Baghdayan has gone to great lengths to educate herself on disabilities in order to educate others. When Baghdayan’s university in Lebanon did not offer graduate studies in special education, she acted upon the recommendation of a man who later became her husband to check out the graduate programs at the University of Oklahoma. Her master’s degree in special education eventually led to a doctorate and an entirely new life in a different country along the way.

The success stories continue to drive Baghdayan’s work. She recounts the transformation of a three-year-old boy with severe disabilities. Before coming to school, he was unable to speak or perform simple tasks independently. Within six weeks of working with the boy, Baghdayan had taught him 50 words he could use to express himself and his needs, and he achieved a previously impossible level of independence. “I saw him grow from a kid who was probably regarded as having severe and profound disabilities to very high-functioning person with disabilities, indistinguishable from his peers in school,” she said. “Every individual can learn, but we have to know how to teach them.”

Baghdayan credits the influence and reputation of Outreach for NCDET’s continued success.

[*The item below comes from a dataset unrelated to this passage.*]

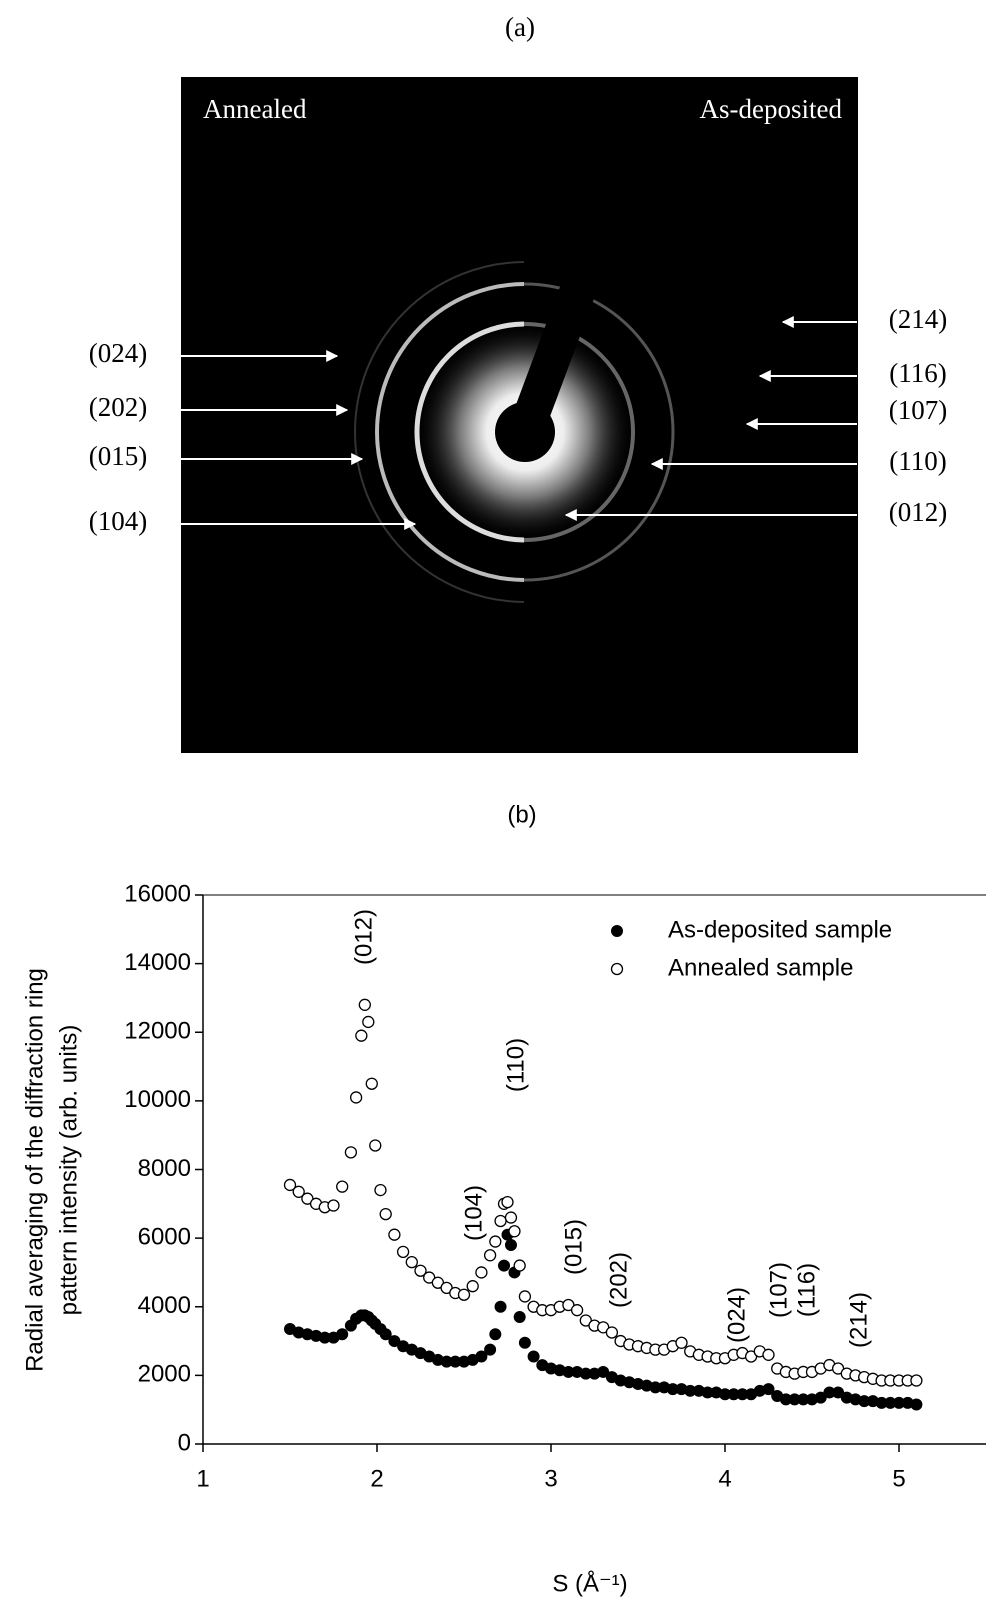 This screenshot has height=1601, width=1001. I want to click on x-tick-label: 4, so click(724, 1478).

“It’s the mission of Outreach, and the mission of every department, to raise awareness and to reach out and let others know who we are and what we do,” said Baghdayan. “It’s amazing the impact that the university has on others, and I feel like we are fortunate to be housed in Outreach because as soon as we say we are part of that entity, it gives us more credibility and respect. We are a little department, but people are ready to have a conversation with us because of what Outreach is and what Outreach does.”